- [What is required]: Go through the data below and return each line where the string "will" appears.

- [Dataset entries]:
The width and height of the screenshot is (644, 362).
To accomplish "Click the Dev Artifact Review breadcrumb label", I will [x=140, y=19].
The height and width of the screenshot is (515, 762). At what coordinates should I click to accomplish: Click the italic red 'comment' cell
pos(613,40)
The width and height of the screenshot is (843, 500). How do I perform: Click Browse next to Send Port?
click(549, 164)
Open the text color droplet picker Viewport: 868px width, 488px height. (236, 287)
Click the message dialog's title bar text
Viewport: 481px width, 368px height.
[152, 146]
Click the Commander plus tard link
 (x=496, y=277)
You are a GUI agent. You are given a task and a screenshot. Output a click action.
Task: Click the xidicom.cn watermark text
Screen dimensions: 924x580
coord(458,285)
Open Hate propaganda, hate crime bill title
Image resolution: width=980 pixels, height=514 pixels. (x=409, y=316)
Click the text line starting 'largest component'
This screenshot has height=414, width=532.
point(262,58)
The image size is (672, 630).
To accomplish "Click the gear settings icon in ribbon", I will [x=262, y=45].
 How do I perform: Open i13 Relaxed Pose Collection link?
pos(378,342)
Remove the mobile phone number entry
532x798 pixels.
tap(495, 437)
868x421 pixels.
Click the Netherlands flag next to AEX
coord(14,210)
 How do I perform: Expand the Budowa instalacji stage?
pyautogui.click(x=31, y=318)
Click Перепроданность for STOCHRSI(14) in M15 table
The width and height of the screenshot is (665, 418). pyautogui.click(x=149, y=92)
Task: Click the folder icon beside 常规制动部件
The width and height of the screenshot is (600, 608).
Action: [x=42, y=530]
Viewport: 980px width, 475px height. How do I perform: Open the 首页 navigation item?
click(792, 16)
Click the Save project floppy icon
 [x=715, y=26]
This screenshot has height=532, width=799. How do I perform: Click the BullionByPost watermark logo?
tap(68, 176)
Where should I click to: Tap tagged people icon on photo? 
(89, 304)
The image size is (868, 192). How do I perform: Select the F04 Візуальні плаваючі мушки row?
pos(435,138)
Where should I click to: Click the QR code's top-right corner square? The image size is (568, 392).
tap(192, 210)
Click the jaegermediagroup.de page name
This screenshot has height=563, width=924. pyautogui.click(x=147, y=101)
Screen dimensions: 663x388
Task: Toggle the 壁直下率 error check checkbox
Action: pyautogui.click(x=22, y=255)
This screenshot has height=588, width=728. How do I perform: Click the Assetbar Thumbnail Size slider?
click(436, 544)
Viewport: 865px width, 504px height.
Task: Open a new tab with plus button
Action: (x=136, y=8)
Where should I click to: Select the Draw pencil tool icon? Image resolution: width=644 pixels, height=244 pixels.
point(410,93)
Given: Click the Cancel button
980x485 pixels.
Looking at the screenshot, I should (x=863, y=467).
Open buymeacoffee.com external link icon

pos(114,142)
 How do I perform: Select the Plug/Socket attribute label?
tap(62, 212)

- [Written response]:
To accomplish "Click the Dev Artifact Review breadcrumb label", I will [x=140, y=19].
To accomplish "Click the gear settings icon in ribbon", I will [x=262, y=45].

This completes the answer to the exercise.